» Reading text:
· · · · · · ·

Project Details
Monitoring the emergence and origin of SARS-CoV-2 mutations – Genetic Inter- and Intrahost SARS-CoV-2 diversity in immunocompetent and immunocompromised patients
Applicants
Professor Dr. Martin Aepfelbacher; Professorin Dr. Nicole Brigitte Fischer; Professor Dr. Adam Grundhoff
Subject Area
Virology
Term
from 2021 to 2022
Project identifier
Deutsche Forschungsgemeinschaft (DFG) - Project number 466172229
The recent emergence of SARS-CoV-2 variants with potentially increased transmissibility (i.e., the United Kingdom (UK) variant VOC202012/01 and the South African variant 501.V2) clearly emphasize the importance of tracking the emergence of variants and their spread. The fact that VOC202012/01 might have acquired an unusually high number of mutations within a short period of time has led to the speculation that this variant may have rapidly evolved in patients suffering from a prolonged infection, e.g. immunosuppressed patients under antiviral therapy. However, the dynamics with which novel variants evolve or emerge during infection and transmission events are understudied. In this proposal, we will address the emergence and origin of SARS-CoV-2 variants by systematic and comprehensive investigation of variant emergence and transmissibility across a substantial number of samples from local infection clusters, as well as evaluation of intra-host genomic diversity in longitudinal samples from hospitalized patients suffering from long-term (40-140 days) SARS-CoV-2 infection. In addition to patient sample collections that are available via the University Medical Center Hamburg Eppendorf (UKE), this work will take advantage of a SARS-CoV-2 genome surveillance platform that, in close collaboration with local health authorities, has already been established by UKE and the Heinrich Pette Institute (HPI). The platform has so far produced more than 1,400 full-length SARS-CoV-2 sequences from the general population in Hamburg and will produce an additional ~4,500 sequences until June 2021. We expect that our data will strongly contribute to our current understanding of variant emergence and the threats that may be posed by complex variants such as VOC202012/01 and 501.V2. Only after identification of the precise mechanisms and patient populations that promote the evolution of potential variants of concern will we be able to mitigate their emergence and spread, e.g. by means of hygiene management and/or optimized patient treatment regimen.

· · · · · · ·

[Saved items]
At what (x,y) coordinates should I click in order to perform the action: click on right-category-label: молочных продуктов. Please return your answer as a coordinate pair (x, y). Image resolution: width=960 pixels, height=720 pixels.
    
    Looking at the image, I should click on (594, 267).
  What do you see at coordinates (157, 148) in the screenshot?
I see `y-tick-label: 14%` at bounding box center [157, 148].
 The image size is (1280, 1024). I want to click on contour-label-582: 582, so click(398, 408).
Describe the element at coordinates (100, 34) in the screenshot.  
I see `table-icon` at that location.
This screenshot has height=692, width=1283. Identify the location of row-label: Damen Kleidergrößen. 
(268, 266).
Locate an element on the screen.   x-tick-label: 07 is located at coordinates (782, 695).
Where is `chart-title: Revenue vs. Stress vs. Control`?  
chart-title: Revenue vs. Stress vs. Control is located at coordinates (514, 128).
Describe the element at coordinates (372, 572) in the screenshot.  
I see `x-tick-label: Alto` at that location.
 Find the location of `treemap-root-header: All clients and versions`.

· · · · · · ·

» Assignment:
Reproduce the full project description on the SARS-CoV-2 mutations study, word for word.

» Your response:
Project Details
Monitoring the emergence and origin of SARS-CoV-2 mutations – Genetic Inter- and Intrahost SARS-CoV-2 diversity in immunocompetent and immunocompromised patients
Applicants
Professor Dr. Martin Aepfelbacher; Professorin Dr. Nicole Brigitte Fischer; Professor Dr. Adam Grundhoff
Subject Area
Virology
Term
from 2021 to 2022
Project identifier
Deutsche Forschungsgemeinschaft (DFG) - Project number 466172229
The recent emergence of SARS-CoV-2 variants with potentially increased transmissibility (i.e., the United Kingdom (UK) variant VOC202012/01 and the South African variant 501.V2) clearly emphasize the importance of tracking the emergence of variants and their spread. The fact that VOC202012/01 might have acquired an unusually high number of mutations within a short period of time has led to the speculation that this variant may have rapidly evolved in patients suffering from a prolonged infection, e.g. immunosuppressed patients under antiviral therapy. However, the dynamics with which novel variants evolve or emerge during infection and transmission events are understudied. In this proposal, we will address the emergence and origin of SARS-CoV-2 variants by systematic and comprehensive investigation of variant emergence and transmissibility across a substantial number of samples from local infection clusters, as well as evaluation of intra-host genomic diversity in longitudinal samples from hospitalized patients suffering from long-term (40-140 days) SARS-CoV-2 infection. In addition to patient sample collections that are available via the University Medical Center Hamburg Eppendorf (UKE), this work will take advantage of a SARS-CoV-2 genome surveillance platform that, in close collaboration with local health authorities, has already been established by UKE and the Heinrich Pette Institute (HPI). The platform has so far produced more than 1,400 full-length SARS-CoV-2 sequences from the general population in Hamburg and will produce an additional ~4,500 sequences until June 2021. We expect that our data will strongly contribute to our current understanding of variant emergence and the threats that may be posed by complex variants such as VOC202012/01 and 501.V2. Only after identification of the precise mechanisms and patient populations that promote the evolution of potential variants of concern will we be able to mitigate their emergence and spread, e.g. by means of hygiene management and/or optimized patient treatment regimen.